Кто, согласно фрагменту текста, был автором статьи-предисловия к первой публикации записей Лукницкого?

# Фрагмент текста
⁂

Андре Шенье действительно занимал важное место в творческой работе Пушкина всю его жизнь. И тем не менее в плане чисто литературоведческом тема «Пушкин – Шенье» вряд ли заслуживала такого всепоглощающего внимания непрофессионала, особенно если учесть, что она находилась в поле зрения пушкинистов еще со времен П. Анненкова. Эта внезапно вспыхнувшая страсть требует объяснения. Однако и тончайший знаток этого материала Э. Г. Герштейн, и известный пушкинист В. Непомнящий, опираясь на драгоценные дневниковые записи П. Н. Лукницкого, лишь констатировали факт. В. Непомнящий, автор статьи-предисловия к первой публикации записей Лукницкого, писал:

«Поисками параллелей между творчеством двух поэтов Ахматова, как видно из записей, занималась с увлечением (столь большим, что оно подчас и ей самой мнилось чрезмерным). Пожалуй, именно здесь она – быть может, сама того не подозревая, – вошла в первый методологический конфликт с профессиональным пушкиноведением…»[95]

Записи П. Лукницкого и в самом деле свидетельствуют, что штудии Ахматовой носили совершенно исключительный по своей настойчивости, поглощенности характер.

⁂

# Показанные сведения
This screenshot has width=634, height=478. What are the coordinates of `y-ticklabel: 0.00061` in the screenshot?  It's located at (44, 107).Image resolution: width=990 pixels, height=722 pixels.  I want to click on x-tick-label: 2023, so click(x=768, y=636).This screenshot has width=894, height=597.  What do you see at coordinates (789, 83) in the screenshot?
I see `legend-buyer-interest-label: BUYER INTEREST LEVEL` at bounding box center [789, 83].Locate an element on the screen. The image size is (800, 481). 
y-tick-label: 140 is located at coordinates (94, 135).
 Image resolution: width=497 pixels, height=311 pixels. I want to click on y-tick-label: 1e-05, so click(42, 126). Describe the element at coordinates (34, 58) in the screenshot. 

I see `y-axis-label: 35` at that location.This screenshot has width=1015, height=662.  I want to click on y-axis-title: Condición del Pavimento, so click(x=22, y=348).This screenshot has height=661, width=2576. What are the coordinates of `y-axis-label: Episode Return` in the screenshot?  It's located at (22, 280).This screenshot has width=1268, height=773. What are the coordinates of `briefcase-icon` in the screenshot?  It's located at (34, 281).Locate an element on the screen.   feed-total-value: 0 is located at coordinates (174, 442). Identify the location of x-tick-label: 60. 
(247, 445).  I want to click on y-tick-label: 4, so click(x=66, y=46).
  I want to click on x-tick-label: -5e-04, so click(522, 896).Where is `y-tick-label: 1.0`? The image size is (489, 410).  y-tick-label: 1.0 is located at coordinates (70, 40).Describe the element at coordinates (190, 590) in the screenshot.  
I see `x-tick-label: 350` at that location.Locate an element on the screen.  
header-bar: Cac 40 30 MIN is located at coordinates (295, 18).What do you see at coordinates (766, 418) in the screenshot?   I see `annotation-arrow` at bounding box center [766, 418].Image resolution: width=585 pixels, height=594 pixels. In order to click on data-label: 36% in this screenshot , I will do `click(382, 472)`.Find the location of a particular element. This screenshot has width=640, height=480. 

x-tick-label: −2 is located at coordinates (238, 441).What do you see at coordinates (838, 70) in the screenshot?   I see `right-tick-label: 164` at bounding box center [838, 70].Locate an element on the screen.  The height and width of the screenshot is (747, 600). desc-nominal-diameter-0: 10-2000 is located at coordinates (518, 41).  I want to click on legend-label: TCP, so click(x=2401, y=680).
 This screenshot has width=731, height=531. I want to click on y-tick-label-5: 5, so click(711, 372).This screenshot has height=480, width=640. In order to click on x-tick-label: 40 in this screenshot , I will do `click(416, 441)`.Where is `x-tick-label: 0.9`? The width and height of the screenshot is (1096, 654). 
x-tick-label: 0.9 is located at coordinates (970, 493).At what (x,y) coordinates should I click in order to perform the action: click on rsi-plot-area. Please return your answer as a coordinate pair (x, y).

⁂

# Ответ на задание
Автором статьи-предисловия был В. Непомнящий.